Ghanaian model and a former Miss Malaika queen

Hamamat Montia (22. July 1988) is a Ghanaian model, entrepreneur and cultural advocate. She is a former Miss Miss Malaika queen and Model of Africa Universe. Beyond modeling, she is known for promoting Ghana’s shea butter industry, founding the Shea Butter Museum, and supporting women-led production in northern Ghana.

== Early life and education ==
Montia was born in Ghana and hails from the Northern Region. She spent part of her early life in rural communities, where she was exposed to traditional practices, including shea butter production. These experiences has influenced her entrepreneurial and advocacy work. She attended Achimota School for her secondary education.

== Career ==
Montia began her career as a model and was crowned Miss Malaika Ghana in 2006 and Model of Africa Universe in 2007. Following her modeling career, she transitioned into entrepreneurship, focusing on the shea butter industry.

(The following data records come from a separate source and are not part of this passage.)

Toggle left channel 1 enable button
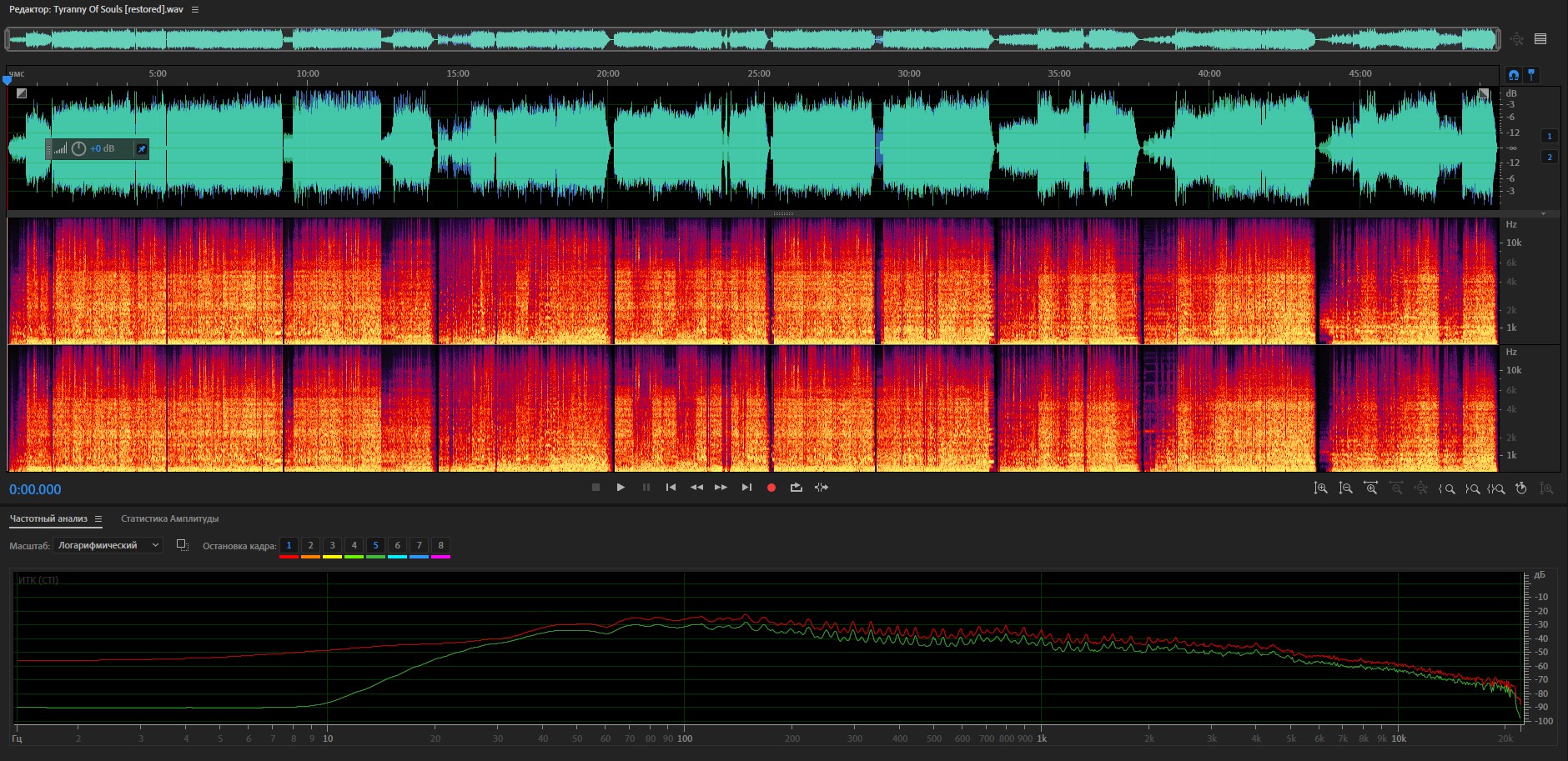1568x761 pixels. tap(1550, 136)
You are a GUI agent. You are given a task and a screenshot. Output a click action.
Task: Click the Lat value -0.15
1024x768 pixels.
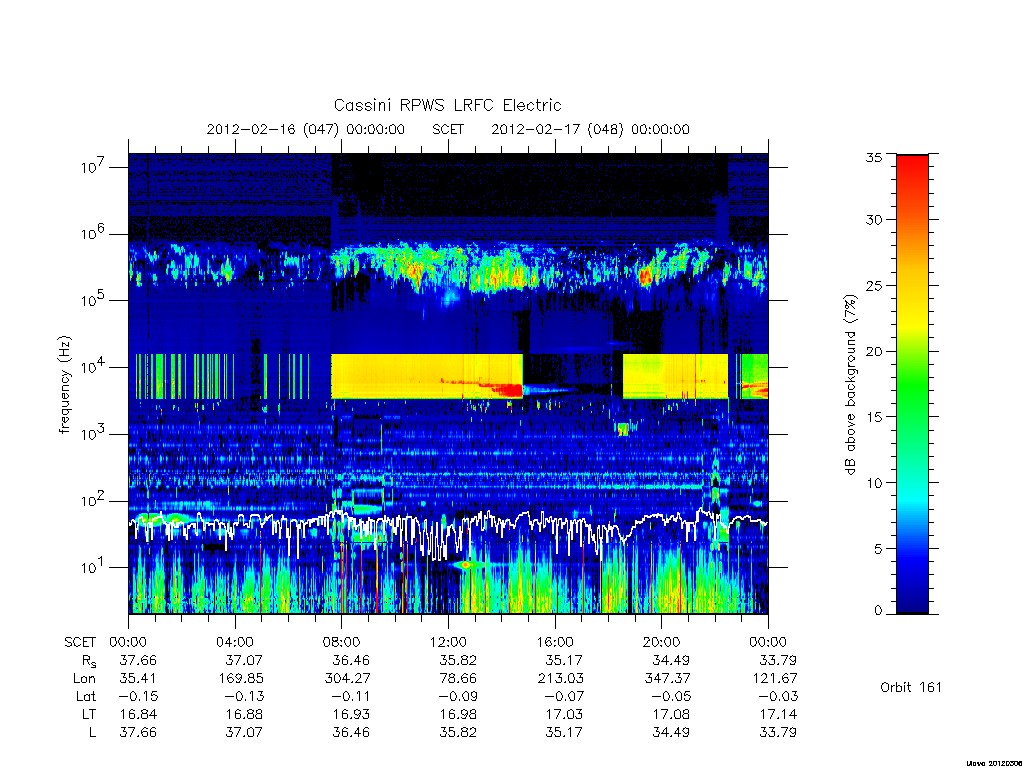[135, 697]
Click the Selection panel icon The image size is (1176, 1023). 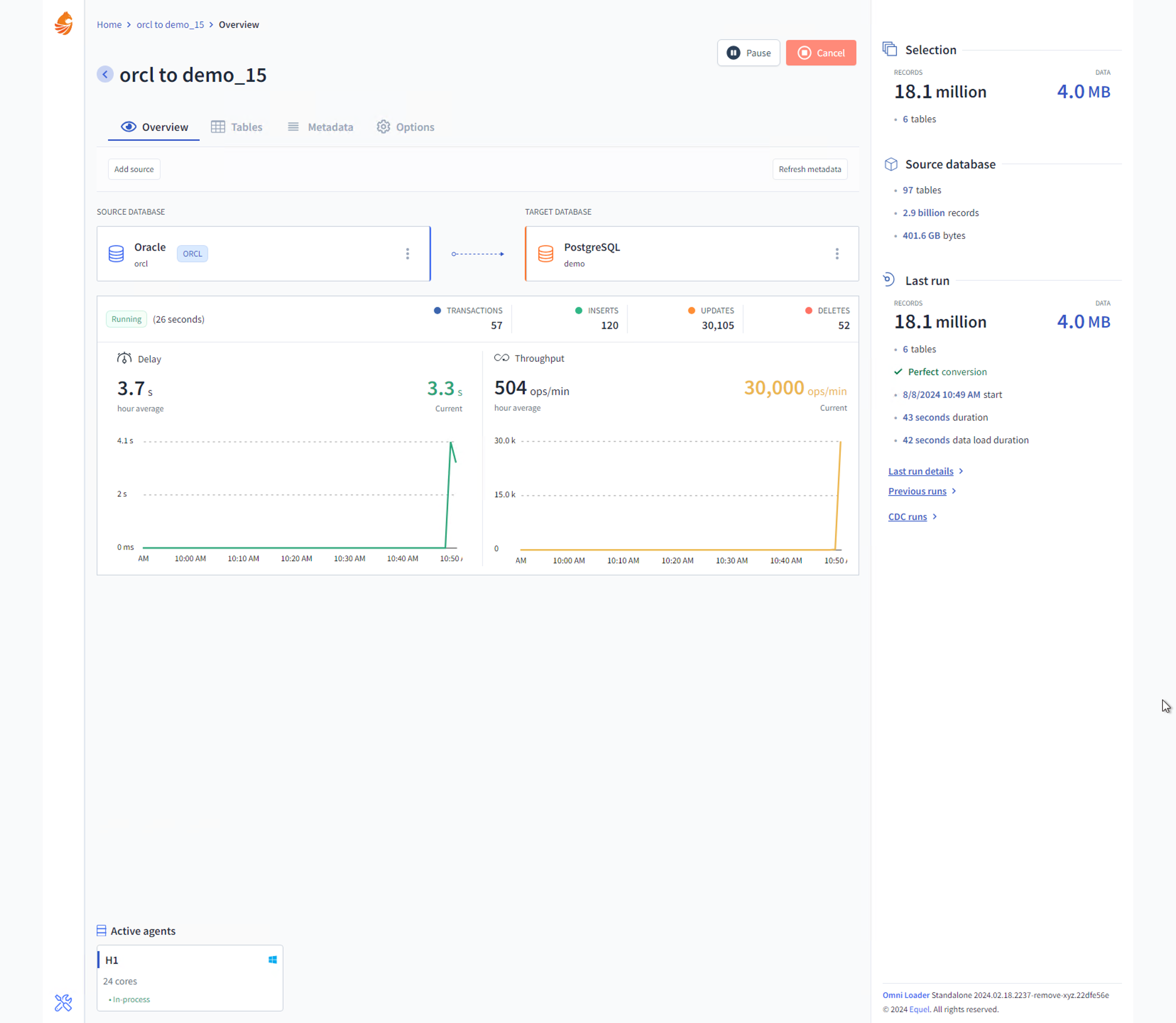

She later established the Shea Butter Village and the Shea Butter Museum, initiatives that promote locally produced products and traditional methods of production, and serve as educational and tourism platforms.

== Recognition and ambassadorial appointment ==
In February 2026, Montia was appointed as Ghana’s Cultural Ambassador for Shea Butter by the Ministry of Tourism, Culture and Creative Arts. The role recognises her long‑standing advocacy and entrepreneurial work in promoting Ghanaian shea butter as both a cultural heritage product and an economic asset. The appointment is linked to her efforts in supporting women‑led shea‑butter cooperatives and sustainable production practices, as well as her involvement in initiatives such as the Shea Butter Museum, which seeks to preserve and promote Ghana’s shea‑butter tradition. The government framed the position as a way to highlight indigenous knowledge, support local producers, and position Ghana’s shea‑butter sector on international markets.

== Personal life ==
She is a mother of two daughters and one son.